Today marks the day when Google makes good on its new policy to reserve the right to delete inactive accounts after two years of inactivity. The company defines activity as “actions you take when you sign in or while you’re signed in to your Google Account”:
- Reading or sending an email
- Using Google Drive
- Watching a YouTube video
- Sharing a photo
- Downloading an app
- Using Google Search
- Using Sign in with Google to sign in to a third-party app or service
The move has been largely praised by cybersecurity experts, as Patrick Tiquet, VP of security & compliance at Keeper Security noted:
“Inactive accounts can present significant cybersecurity risks, as these accounts may retain weak or unchanged passwords, creating vulnerabilities for unauthorised access and potential misuse by cybercriminals for phishing attacks or data exposure.”
And Colin Little, security engineer at Centripetal agreed:
In any digital environment, inactive “clutter” equates to some level of risk. Inactive and legacy email accounts in particular are at higher risk since many are likely before the time of MFA, geo-location profiles, and other contemporary security controls. Therefore, if an inactive and legacy account suddenly becomes active, not only is the original user of that account unaware but Google themselves have no way of knowing if that activity is the authorised user or an unauthorised user abusing that account. Furthermore, because these inactive accounts predate contemporary security controls, Google has no mechanism by which to stop unauthorised access. Since it’s common for user email addresses to be used to sign up for third-party services, and those third party services to be breached and have email/password combinations stolen, the risk I foresee is for accounts that have been inactive for months or even years to suddenly become active again and abused by bad guys, or to have the contents of that email account which may contain sensitive information accessed and stolen by cyber criminals.”

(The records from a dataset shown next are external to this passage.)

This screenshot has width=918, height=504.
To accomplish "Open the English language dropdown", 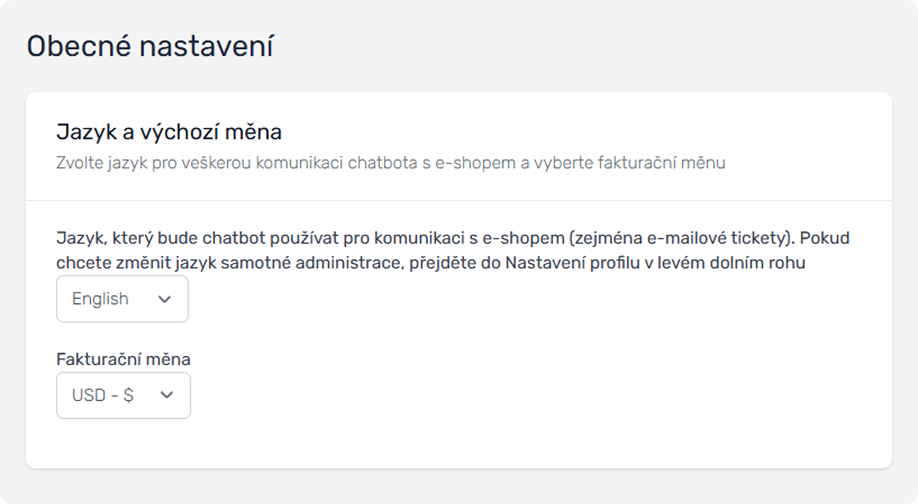I will tap(122, 299).

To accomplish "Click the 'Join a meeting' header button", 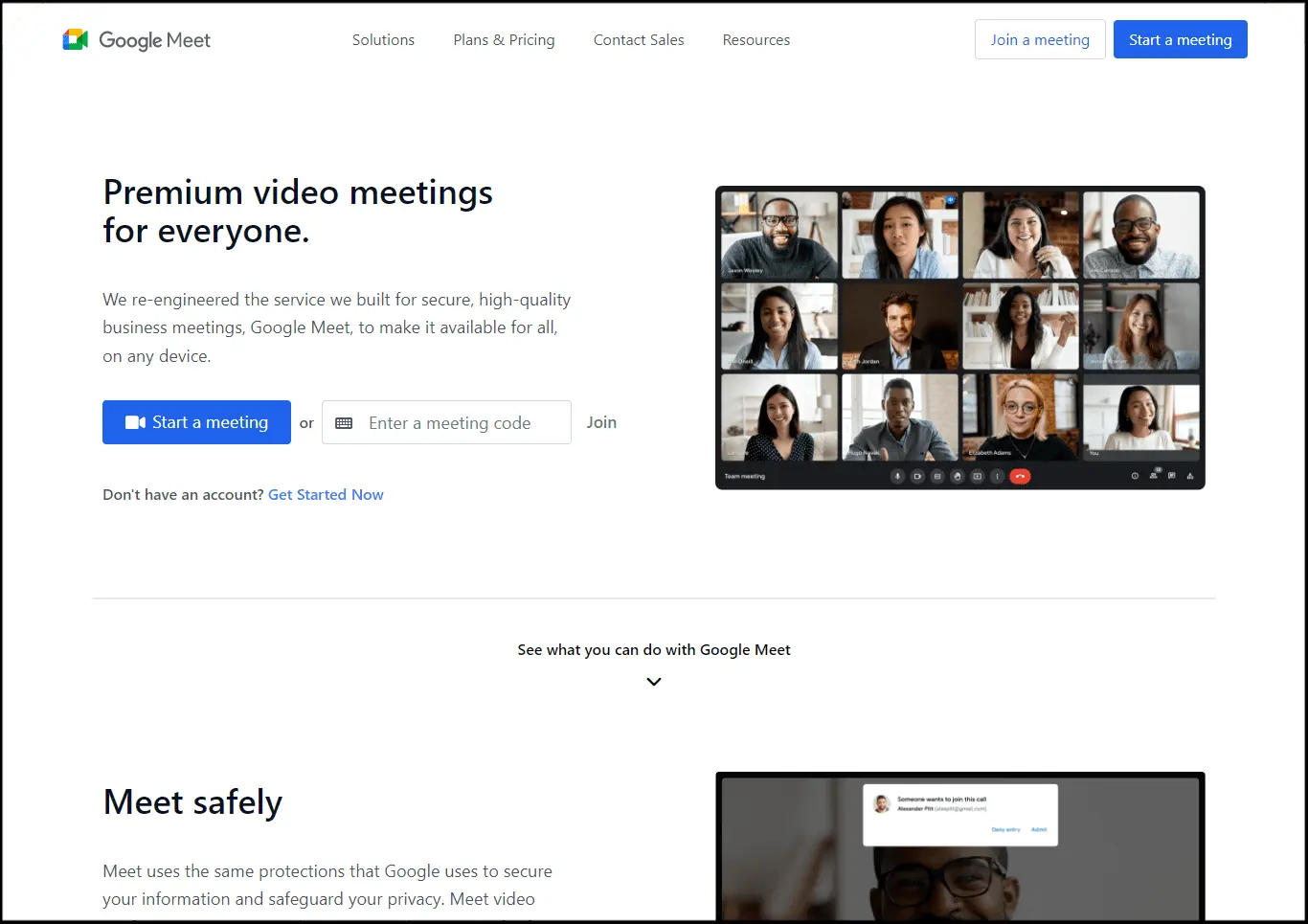I will tap(1040, 40).
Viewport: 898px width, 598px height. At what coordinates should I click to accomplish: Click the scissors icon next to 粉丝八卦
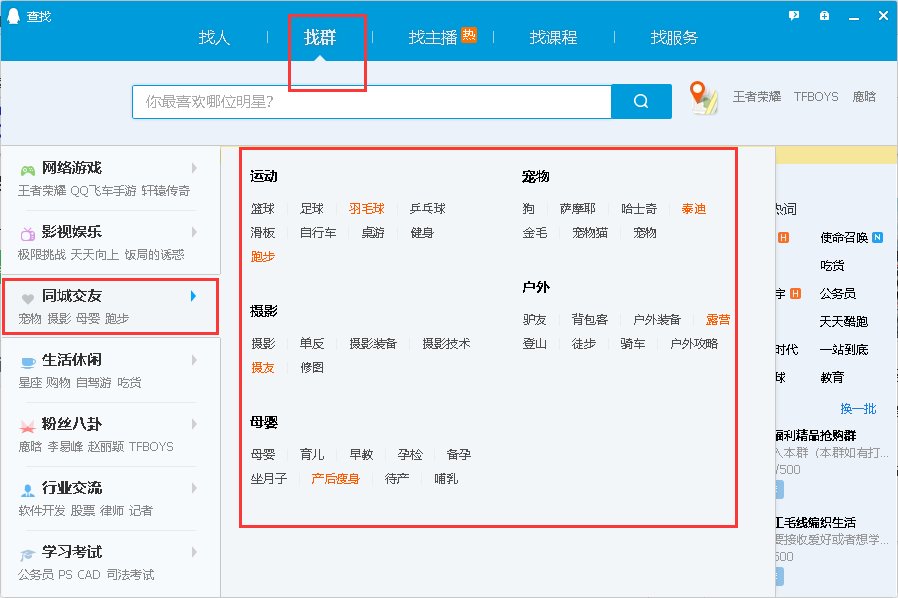[30, 427]
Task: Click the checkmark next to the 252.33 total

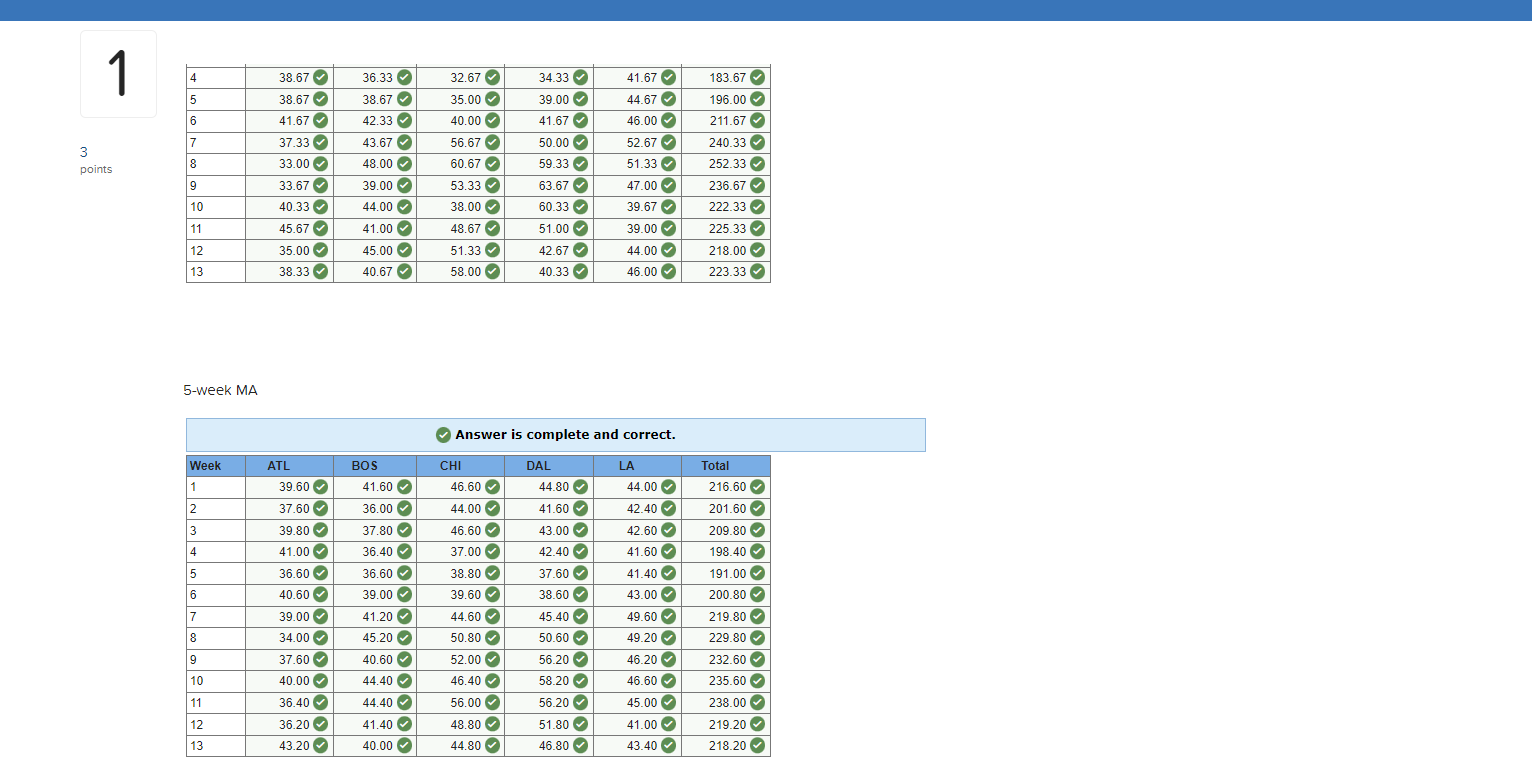Action: pyautogui.click(x=757, y=163)
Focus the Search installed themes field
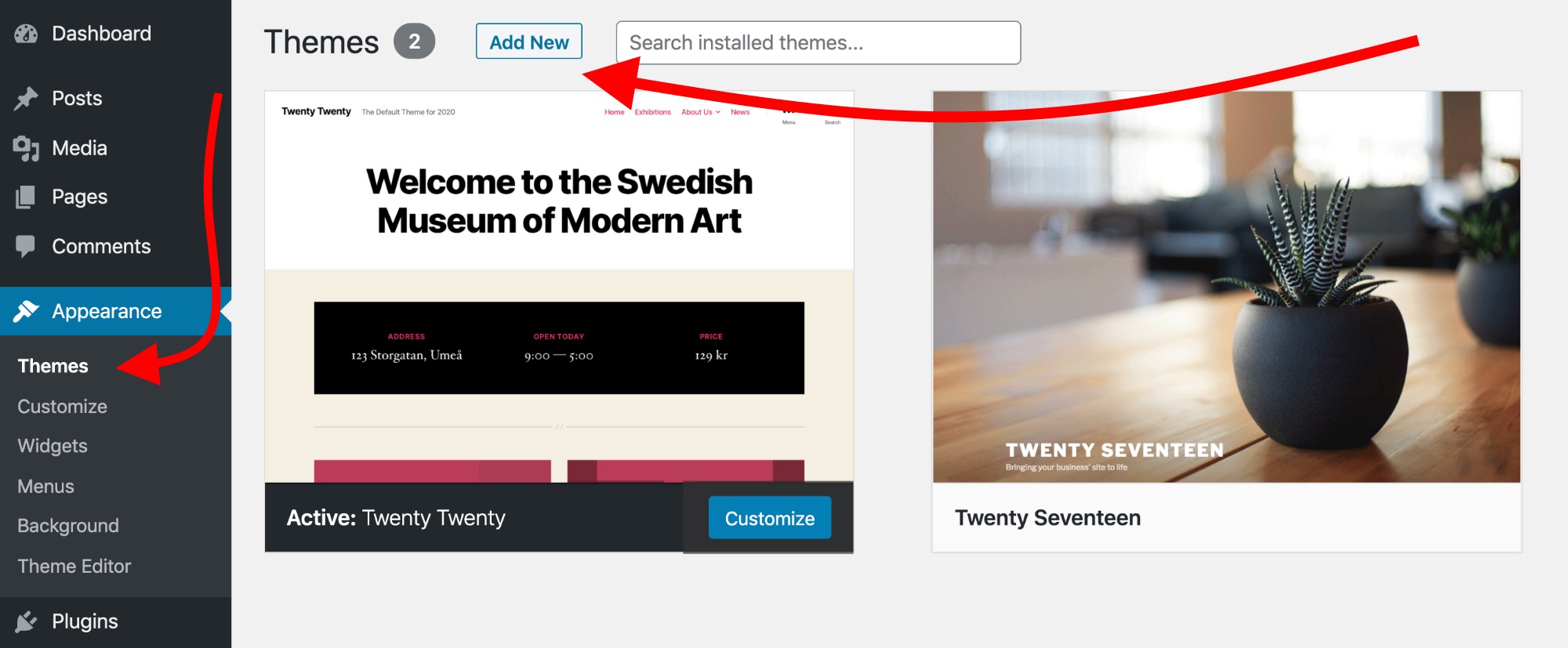 (818, 42)
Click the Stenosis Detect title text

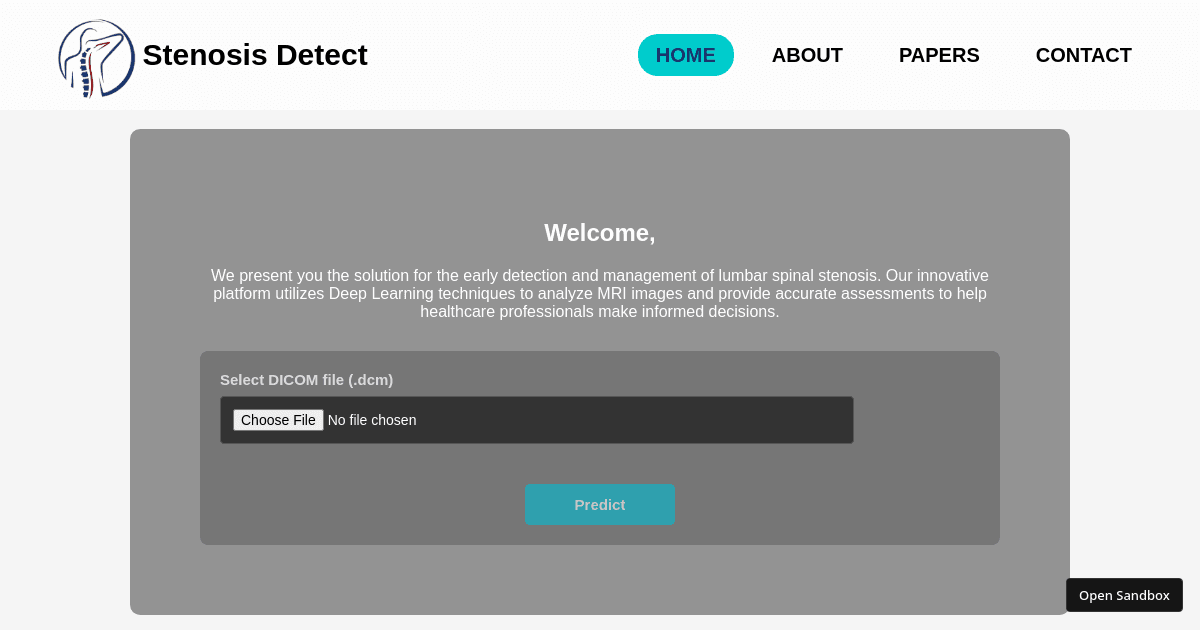tap(255, 55)
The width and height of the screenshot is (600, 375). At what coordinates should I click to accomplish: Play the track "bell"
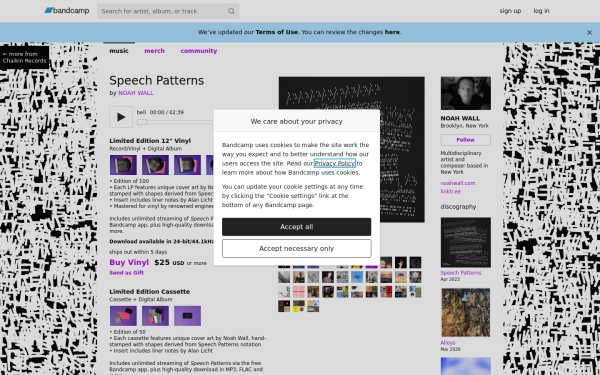[121, 117]
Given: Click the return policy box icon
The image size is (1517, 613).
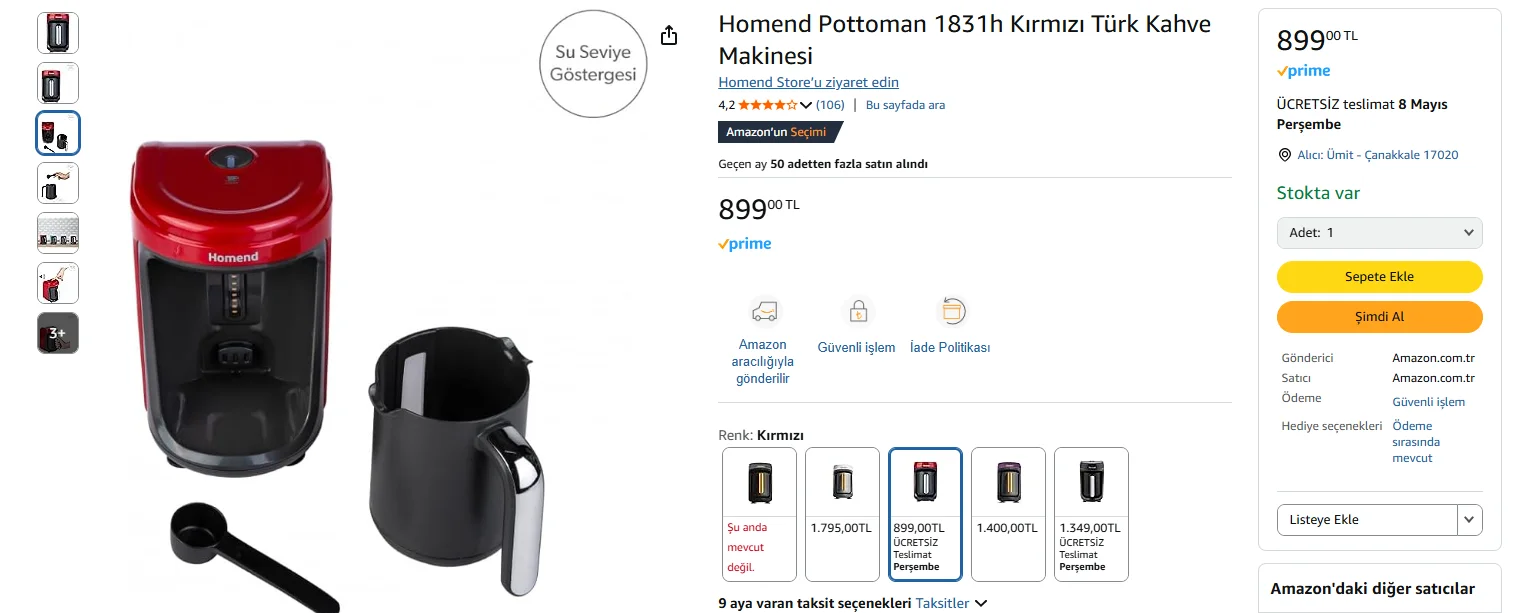Looking at the screenshot, I should pyautogui.click(x=951, y=311).
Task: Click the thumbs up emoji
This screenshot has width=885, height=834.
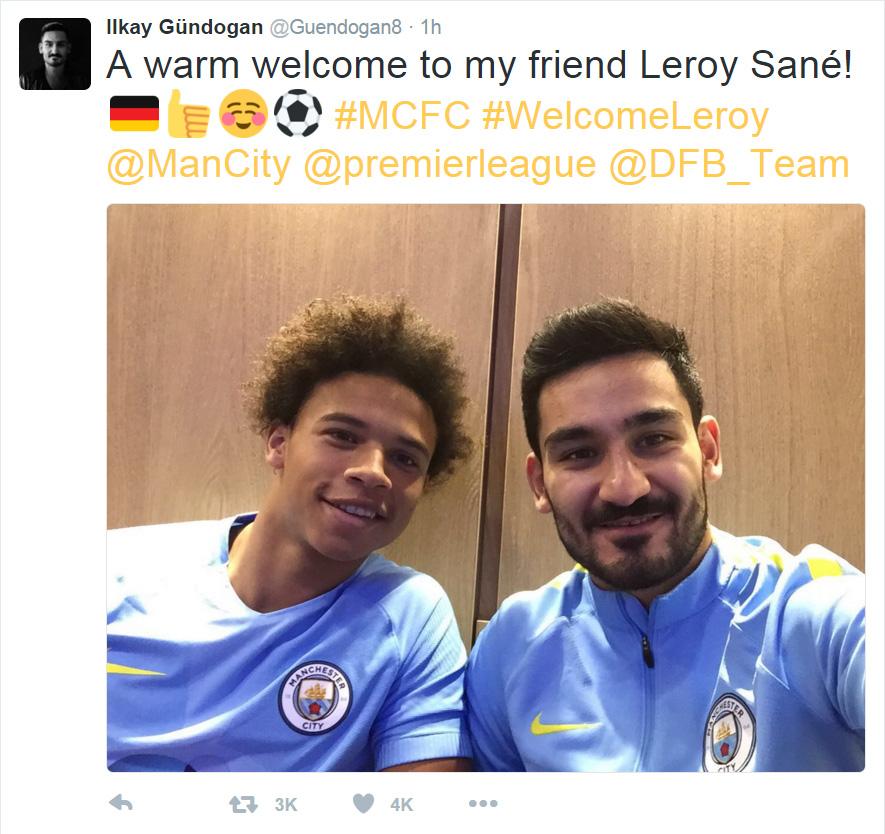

Ben Hutchinson, associate principal security consultant at the Synopsys Software Integrity Group likened maintaining inactive accounts to not replacing the old, cracked windows on your property. He continued, “Compromising one account may lead to a cascade if the account compromised enables access to other platform services, the user reuses their password for other accounts or in the specific case of email compromise, providing attackers with the opportunity to abuse account reset workflows for other systems/services in combination with compromised credentials in the hope that the compromised account is linked to one of these, leading to further eventual takeovers.”
Darren James, Senior Product Manager, Specops Software – An Outpost24 Company added:
“In the past people have often used free services such as google to create throw away email addresses rather than using their personal ones. Those mailboxes are maybe used for one specific task and then forgotten about. This takes up resources on Googles platform but also have other potential risks.
- They usually have terrible passwords, maybe the same password as their regular google email account and other online services they use.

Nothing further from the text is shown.